4.2.2.De rechtbank heeft onder verwijzing naar de uitspraak van de Raad van 4 mei 2010, ECLI:NL:CRVB:2010:BM5530, geoordeeld dat appellant geen (proces)belang heeft bij de vaststelling van de exacte omvang van zijn negatieve vermogen en het beroep tegen het besluit van 28 november 2013 niet-ontvankelijk verklaard. Appellant acht dit onjuist en heeft aangevoerd dat de leningen meegenomen moeten worden als schulden in de vermogensvaststelling. 4.2.3.Uit vaste rechtspraak (de uitspraak van 27 april 2010, ECLI:NL:CRVB:2010:BM5211) volgt dat een besluit waarbij algemene bijstand is toegekend en waarbij tevens het vermogen van de betrokkene is vastgesteld ook wat betreft die vermogensvaststelling op rechtsgevolg is gericht. Zoals de Raad al eerder heeft uitgesproken in zijn in 4.2.2 genoemde uitspraak, valt het bedrag waarmee het vermogen kan toenemen zonder dat dit gevolgen heeft voor de voortzetting van de bijstand bij een negatief of op nihil vastgesteld aanvangsvermogen samen met het wettelijke begrip vermogensgrens. Toegepast op dit geval kan worden vastgesteld dat het rechtsgevolg van de onderhavige vermogensvaststelling door het college (slechts) was, dat er geen beletsel bestond voor de toekenning van bijstand aan appellant vanaf 29 juli 2013 en dat het vermogen van appellant nog mocht toenemen met een bedrag gelijk aan het volledige bedrag van het vrij te laten vermogen.
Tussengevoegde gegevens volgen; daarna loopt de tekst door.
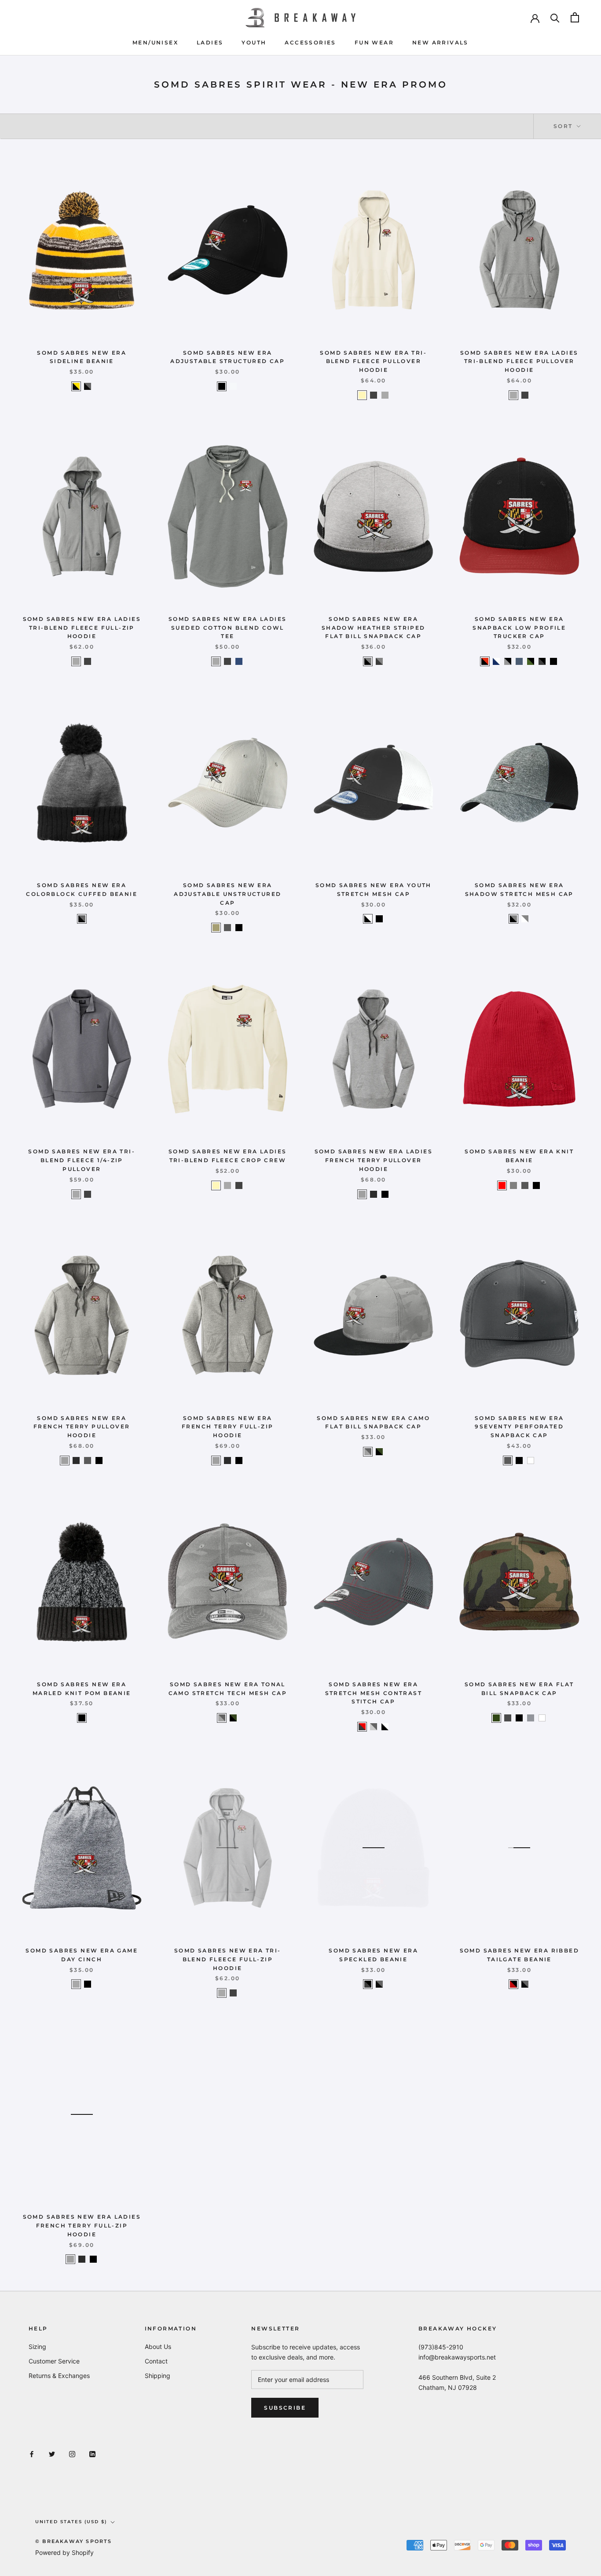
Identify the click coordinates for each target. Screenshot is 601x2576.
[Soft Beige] (362, 395)
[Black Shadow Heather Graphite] (379, 661)
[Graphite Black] (367, 1984)
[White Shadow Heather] (524, 918)
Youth (254, 42)
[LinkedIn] (92, 2453)
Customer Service (54, 2361)
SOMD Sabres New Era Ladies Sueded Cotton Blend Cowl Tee (227, 628)
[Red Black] (513, 1984)
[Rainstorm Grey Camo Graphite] (367, 1451)
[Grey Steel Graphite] (373, 1726)
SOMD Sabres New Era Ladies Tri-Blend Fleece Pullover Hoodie (519, 361)
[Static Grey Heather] (76, 1984)
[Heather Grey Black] (507, 661)
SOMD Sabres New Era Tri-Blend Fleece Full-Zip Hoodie (227, 1959)
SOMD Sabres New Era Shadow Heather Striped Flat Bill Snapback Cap (373, 628)
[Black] (221, 386)
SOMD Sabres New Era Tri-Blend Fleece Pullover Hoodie (373, 361)
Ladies (210, 42)
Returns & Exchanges (59, 2375)
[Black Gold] (76, 386)
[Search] (555, 17)
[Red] (502, 1185)
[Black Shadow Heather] (513, 918)
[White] (530, 1460)
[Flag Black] (553, 661)
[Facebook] (32, 2453)
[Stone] (216, 927)
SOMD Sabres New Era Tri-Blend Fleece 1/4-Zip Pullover (81, 1160)
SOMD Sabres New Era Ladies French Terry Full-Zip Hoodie (82, 2225)
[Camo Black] (530, 661)
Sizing (37, 2346)
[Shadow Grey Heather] (384, 395)
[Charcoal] (507, 1717)
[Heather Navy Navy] (519, 661)
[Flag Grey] (530, 1717)
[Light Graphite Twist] (362, 1194)
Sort (564, 126)
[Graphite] (227, 927)
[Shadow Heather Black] (367, 661)
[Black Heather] (373, 395)
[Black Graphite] (87, 386)
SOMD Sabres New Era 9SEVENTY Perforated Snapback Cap (519, 1427)
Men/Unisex (155, 42)
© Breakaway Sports (73, 2541)
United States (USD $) (71, 2522)
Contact (156, 2361)
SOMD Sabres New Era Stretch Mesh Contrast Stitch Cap (373, 1693)
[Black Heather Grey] (81, 918)
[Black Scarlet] (484, 661)
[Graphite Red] (362, 1726)
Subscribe (285, 2407)
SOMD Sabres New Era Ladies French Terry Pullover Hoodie (373, 1160)
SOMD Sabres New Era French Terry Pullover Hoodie (81, 1427)
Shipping (157, 2375)
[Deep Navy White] (496, 661)
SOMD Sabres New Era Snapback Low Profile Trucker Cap (519, 628)
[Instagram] (72, 2453)
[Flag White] (233, 386)
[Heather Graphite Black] (542, 661)
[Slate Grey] (524, 1185)
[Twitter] (52, 2453)
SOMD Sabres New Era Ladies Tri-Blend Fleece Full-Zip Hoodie (82, 628)
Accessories (310, 42)
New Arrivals (440, 42)
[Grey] (513, 1185)
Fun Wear (374, 42)
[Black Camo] (379, 1451)
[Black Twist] (373, 1194)
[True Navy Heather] (238, 661)
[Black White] (367, 918)
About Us (158, 2346)
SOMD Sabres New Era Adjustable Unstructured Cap (227, 894)
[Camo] (496, 1717)
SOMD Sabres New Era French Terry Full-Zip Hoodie (227, 1427)
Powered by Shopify (64, 2552)
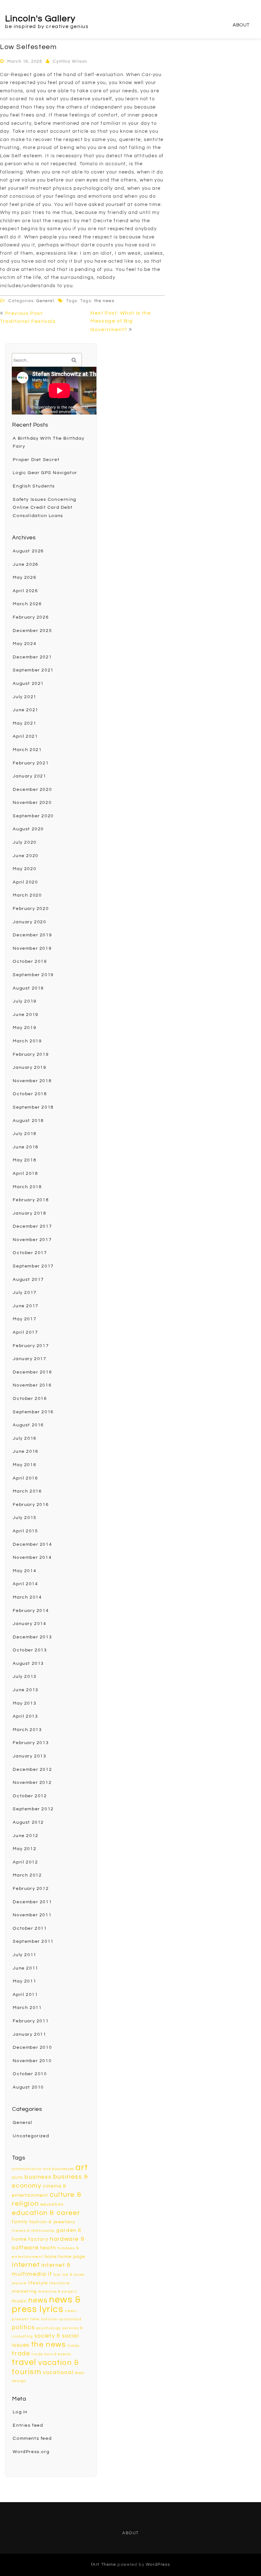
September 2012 (33, 1809)
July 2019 (24, 1001)
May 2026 (24, 577)
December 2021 (32, 657)
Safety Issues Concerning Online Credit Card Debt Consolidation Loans (44, 507)
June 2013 (25, 1690)
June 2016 (25, 1451)
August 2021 (28, 683)
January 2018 (29, 1213)
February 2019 (31, 1054)
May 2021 (24, 723)
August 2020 (28, 829)
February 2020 (31, 908)
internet (26, 2264)
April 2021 (25, 736)
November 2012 (32, 1782)
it (50, 2274)
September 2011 (33, 1941)
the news (104, 301)
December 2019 (32, 935)
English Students (34, 486)
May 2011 (24, 1981)
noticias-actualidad (61, 2319)
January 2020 (29, 922)
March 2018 (27, 1187)
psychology (48, 2328)
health (48, 2248)
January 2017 (29, 1359)
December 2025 (32, 630)
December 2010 (32, 2047)
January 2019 (29, 1067)
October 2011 (30, 1928)
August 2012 (28, 1822)
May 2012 (24, 1849)
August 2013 (28, 1663)
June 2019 (25, 1014)
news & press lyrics (46, 2304)
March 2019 (27, 1041)
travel (24, 2362)
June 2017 (25, 1306)
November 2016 (32, 1385)
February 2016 (31, 1504)
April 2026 (25, 591)
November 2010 (32, 2061)
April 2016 (25, 1478)
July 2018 (24, 1134)
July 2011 (24, 1955)
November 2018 (32, 1081)
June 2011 (25, 1968)
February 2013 (31, 1743)
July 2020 (24, 842)
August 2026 (28, 551)
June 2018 (25, 1147)
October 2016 (30, 1398)
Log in (20, 2412)
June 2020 (25, 856)
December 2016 (32, 1372)
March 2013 (27, 1730)
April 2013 (25, 1716)
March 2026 (27, 604)
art (81, 2167)
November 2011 (32, 1915)
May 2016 (24, 1465)
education (51, 2204)
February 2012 (31, 1888)
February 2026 (31, 617)
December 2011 (32, 1902)
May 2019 (24, 1027)
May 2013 (24, 1703)
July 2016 (24, 1438)
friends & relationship (33, 2230)
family (20, 2221)
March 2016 (27, 1491)
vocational (58, 2372)
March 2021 (27, 750)
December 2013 (32, 1637)
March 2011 (27, 2007)
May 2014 (24, 1571)
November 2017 (32, 1240)
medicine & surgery (57, 2291)
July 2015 (24, 1517)
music (19, 2301)
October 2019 (30, 961)
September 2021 (33, 670)
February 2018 (31, 1200)
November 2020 (32, 802)
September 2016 (33, 1412)
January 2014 (29, 1624)
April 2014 (25, 1584)
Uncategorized (31, 2136)
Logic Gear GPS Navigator (45, 473)
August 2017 (28, 1279)
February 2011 (31, 2021)
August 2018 (28, 1120)
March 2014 (27, 1597)
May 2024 (24, 644)
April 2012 (25, 1862)
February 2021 (31, 763)
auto (17, 2177)
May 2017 (24, 1319)
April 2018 (25, 1173)
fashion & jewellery (52, 2221)
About (241, 25)
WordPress (158, 2564)
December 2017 (32, 1226)
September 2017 (33, 1266)
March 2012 (27, 1875)
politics (23, 2327)
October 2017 (30, 1253)
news (37, 2300)
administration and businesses (43, 2169)
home (51, 2256)
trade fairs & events (51, 2354)
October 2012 (30, 1796)
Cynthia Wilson (70, 61)
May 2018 (24, 1160)
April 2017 (25, 1332)
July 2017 (24, 1292)
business (38, 2177)
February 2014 (31, 1610)
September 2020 (33, 816)
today (73, 2346)
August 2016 (28, 1425)
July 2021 (24, 697)
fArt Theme (103, 2564)
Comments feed (32, 2438)
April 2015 (25, 1531)
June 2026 (25, 564)
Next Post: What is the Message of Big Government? (120, 321)
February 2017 (31, 1346)
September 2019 (33, 975)
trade (21, 2353)
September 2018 (33, 1107)
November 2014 (32, 1557)
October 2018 (30, 1094)
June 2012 (25, 1836)
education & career (46, 2213)
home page (71, 2256)
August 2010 (28, 2087)
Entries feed (28, 2425)
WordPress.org (31, 2452)
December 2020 (32, 789)
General (45, 301)
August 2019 (28, 988)
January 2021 (29, 776)
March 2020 (27, 895)
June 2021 (25, 710)
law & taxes (73, 2274)
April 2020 (25, 882)
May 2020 (24, 869)
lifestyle (38, 2283)
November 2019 (32, 948)
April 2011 (25, 1994)
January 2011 (29, 2034)
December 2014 (32, 1544)
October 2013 (30, 1650)
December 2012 (32, 1769)
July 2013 (24, 1676)
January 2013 (29, 1756)
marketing (24, 2291)
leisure (19, 2283)
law (56, 2274)
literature (59, 2283)
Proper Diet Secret (36, 460)
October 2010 (30, 2074)
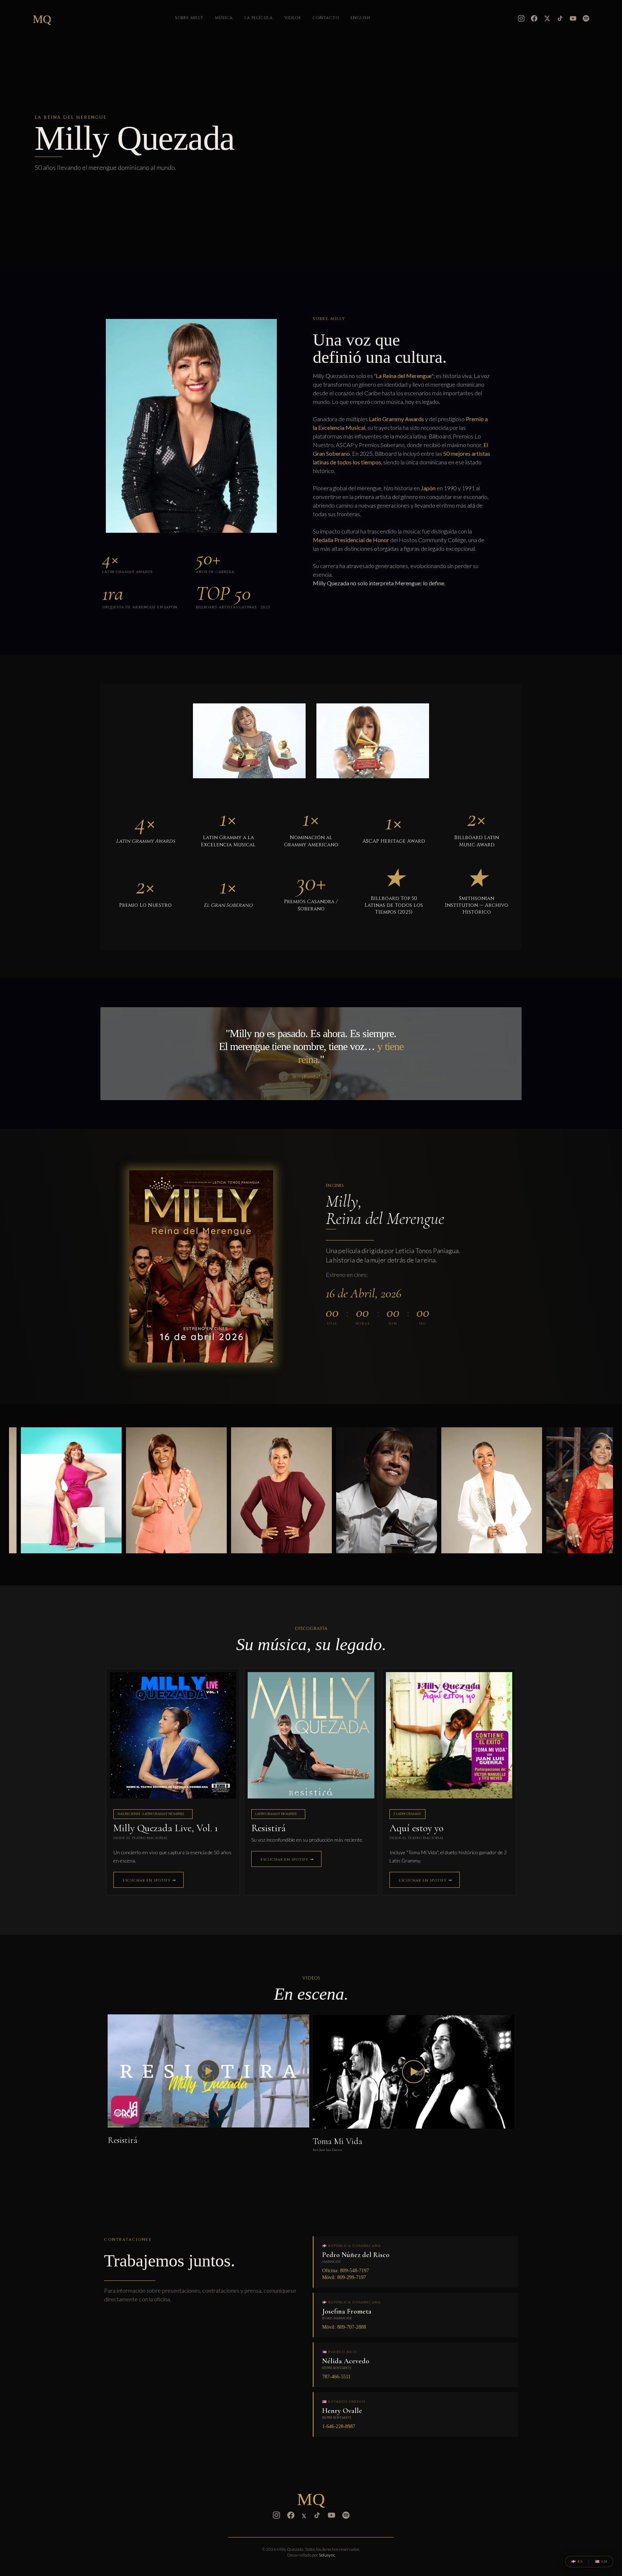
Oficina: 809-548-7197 (345, 2270)
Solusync (327, 2555)
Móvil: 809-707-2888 (344, 2327)
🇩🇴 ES (576, 2561)
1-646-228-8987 (338, 2426)
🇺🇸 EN (601, 2561)
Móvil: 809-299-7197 (344, 2277)
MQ (42, 19)
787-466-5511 (336, 2376)
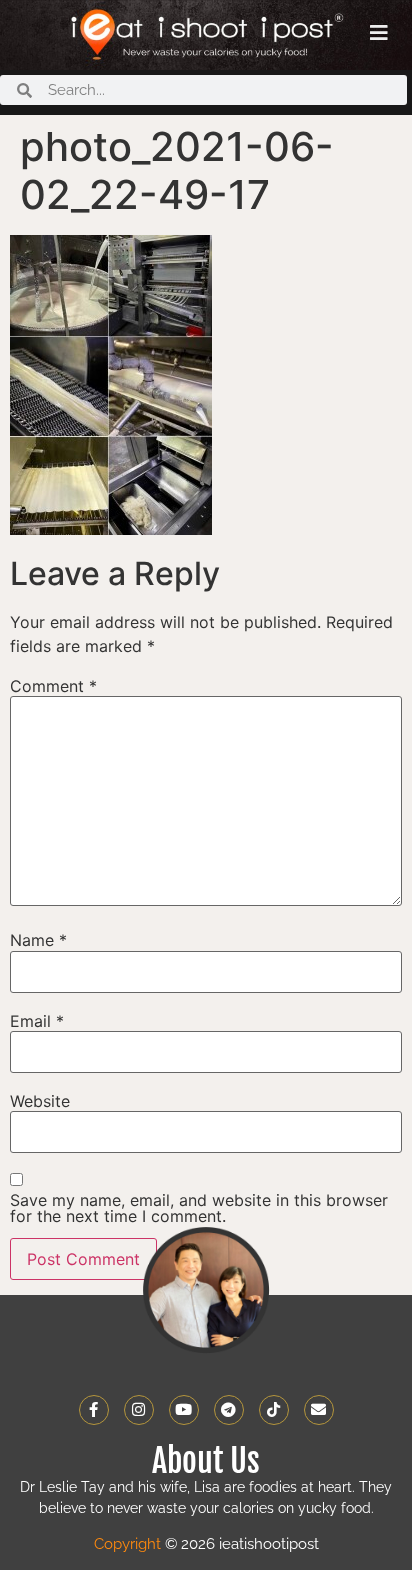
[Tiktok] (274, 1410)
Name (38, 940)
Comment (53, 686)
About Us (206, 1461)
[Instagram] (139, 1410)
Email (37, 1021)
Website (40, 1101)
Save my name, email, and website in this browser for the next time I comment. (199, 1208)
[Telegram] (229, 1410)
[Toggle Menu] (379, 33)
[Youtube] (184, 1410)
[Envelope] (319, 1410)
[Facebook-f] (94, 1410)
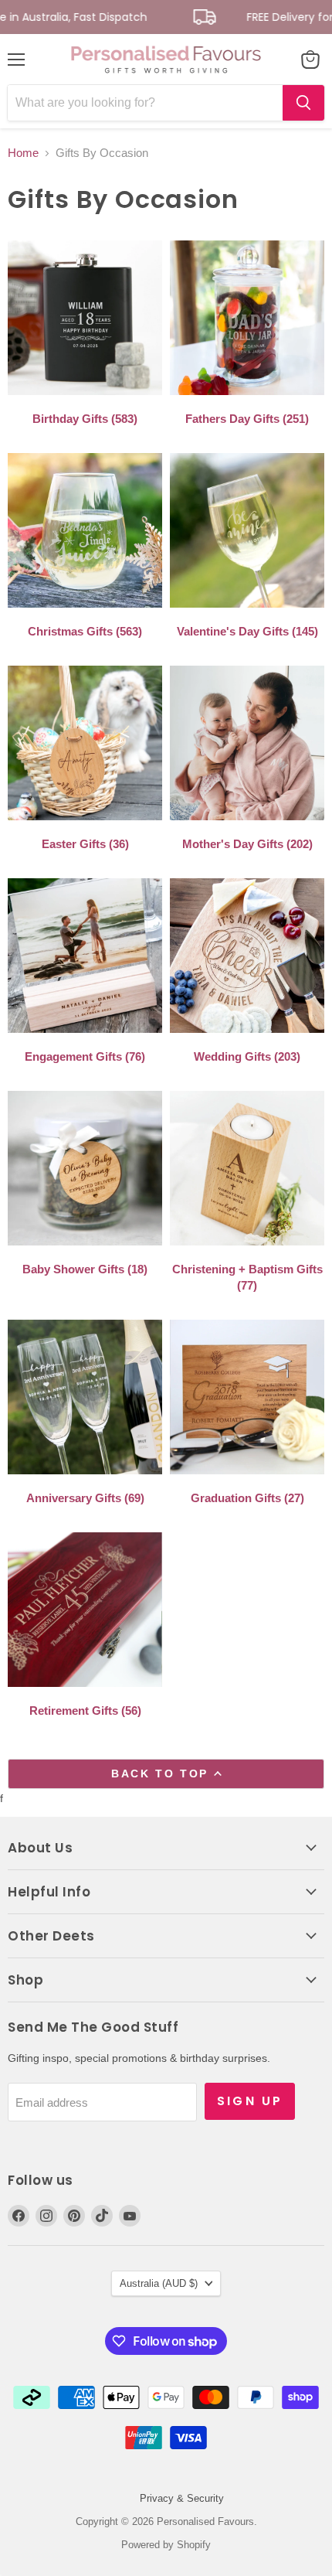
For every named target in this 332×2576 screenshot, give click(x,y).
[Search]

Dit betekent dat, volgens vaste rechtspraak, gebruikmaking van de maximale vermogensvrijstelling tijdens de ononderbroken bijstandsperiode slechts één keer zal kunnen geschieden. Uit het voorgaande volgt dat in het kader van de hier aan de orde zijnde toekenning van bijstand, aard en omvang van het negatieve vermogen van appellant niet relevant zijn. De rechtbank heeft dus terecht geoordeeld dat appellant geen belang had bij zijn beroep tegen het bestreden besluit 2 voor zover het zag op de vaststelling van de omvang van het negatieve vermogen van appellant op 29 juli 2013. Daarom heeft de rechtbank het beroep terecht niet-ontvankelijk verklaard. 4.2.4.Uit 4.2.1 en 4.2.3 volgt dat de beroepsgronden tegen de aangevallen uitspraak 2 niet slagen, zodat deze uitspraak moet worden bevestigd.
5. Aanleiding bestaat om het college te veroordelen in de kosten van appellant in zijn procedure tegen aangevallen uitspraak 1. Deze worden begroot op € 980,- in bezwaar, € 980,- in beroep en € 1.225,- in hoger beroep voor verleende rechtsbijstand, dus in totaal € 3.185,-.